Ксения удивлённо взглянула на маму и рассмеялась, махнув рукой.
- Да разве его удержишь дома? - воскликнула она. - Нипочём не удержишь. Сколько людей в нём нуждаются: то один за ним придёт, то другой!.. Ничего, мы и поскучаем, лишь бы живой, здоровый был. Время-то ведь какое! Слыхали? Казанка и Ярославская забастовали первыми, а за ними Рязано-Уральская, Курская - все дороги стали…
Время действительно было особенное. Ксения рассказывала маме, что на Морозовской и Прохоровской ткацких фабриках - везде рабочие бастуют. А через несколько дней и наши фабричные снова высыпали днём из ткацкой и красильной. Они шли густой толпой по фабричному двору; слышались голоса: "Долой царя! Да здравствует революция!".
Вернулся отец и сказал матери:
- Наши бросили работу.
На фабрике остановилась вся работа, и во дворе как будто опустело… По всей Москве происходило что-то большое, не очень мне понятное; течение обыкновенной жизни нарушилось. Стоял октябрь месяц.
Дядя Пётр вошёл в переднюю, отряхнул пальто, покрытое мелкими дождевыми капельками, и остановился на пороге в комнату, держа шапку в руках. Отец писал, сидя за столом; он обернулся:
- Что же ты, Пётр? Входи, чай горячий. Дядя Пётр стоял молча.
- Ты не заболел ли? - спросил отец. Он встал и всмотрелся. - Или устал?
- Бауман… убит, - тихо ответил дядя Пётр.
- Что ты?! Как же это так случилось? Где?
- Сегодня. Недалеко от Технического училища.
Подошла мама, взяла шапку из его рук, повесила на отдушник только что вытопленной печки. Дядя Пётр снял пальто, бросил его на спинку стула, подошёл и сел к столу, потирая красные, озябшие руки. Отец сидел перед ним, не спрашивая ни о чём, и все-таки казалось, что он спрашивает.
- Так всё нелепо произошло, - сказал дядя Пётр, глядя на отца. - Такой революционер погиб… В Техническом училище, где помещается Московский комитет большевиков, был митинг.
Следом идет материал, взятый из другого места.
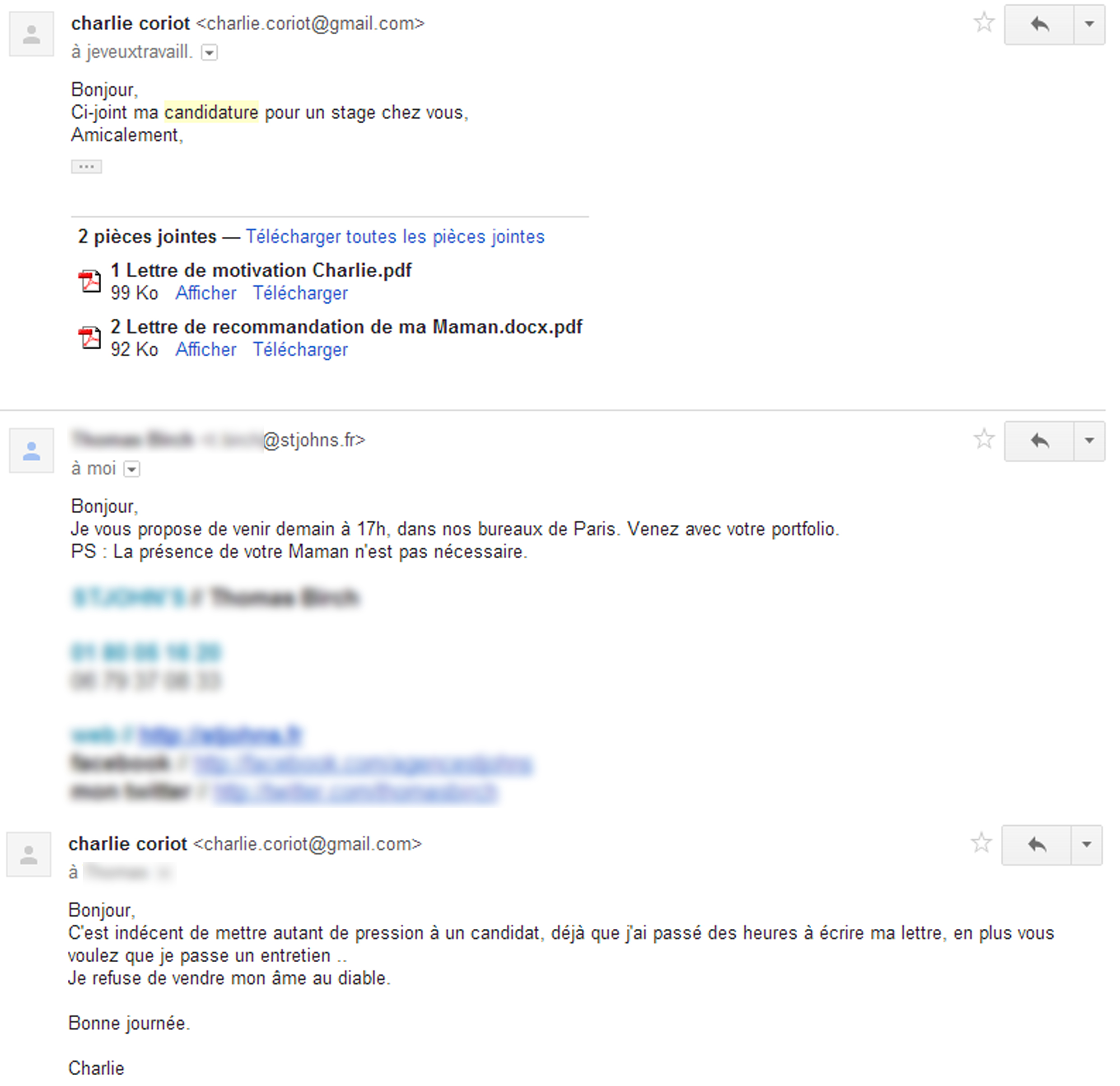Screen dimensions: 1120x1086
Task: Click the PDF icon for Lettre de recommandation
Action: [x=90, y=338]
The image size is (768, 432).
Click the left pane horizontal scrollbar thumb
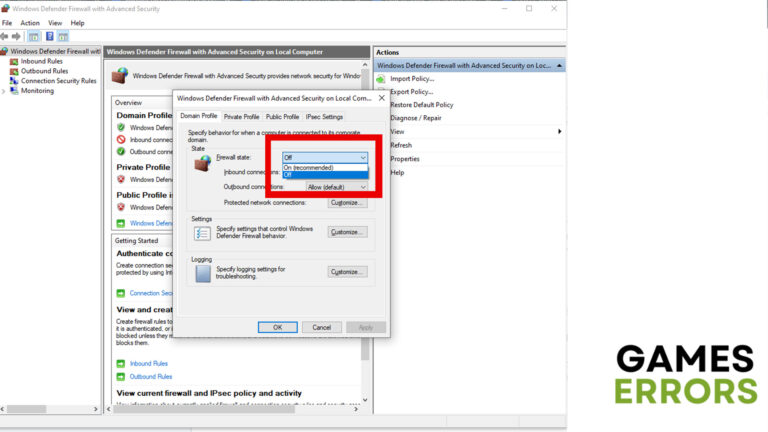coord(26,409)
Потом огромная масса народа вместе с Бауманом двинулась к Таганской тюрьме освобождать заключённых. Предательское нападение из-за угла… Черносотенец ударил Баумана чем-то железным по голове. И - насмерть.
Он долго молчал. Так и сидели они все трое за столом и молчали. Потом дядя Пётр сказал:
- Необыкновенно честный был человек!
- Ты его знал?.. Видел? - спросила мама.
- А как же! Знал и видел.
Я сидела у печки на маленькой скамеечке и, вероятно, чувствуя необычность появления дяди Петра, не решалась, как всегда весело, подойти к нему, а только смотрела. Удивительно, какое худое лицо у дяди Петра, щёки у него впалые, влажные от дождя, желтоватые усы опускаются вниз на губы… Он повернулся и посмотрел на меня.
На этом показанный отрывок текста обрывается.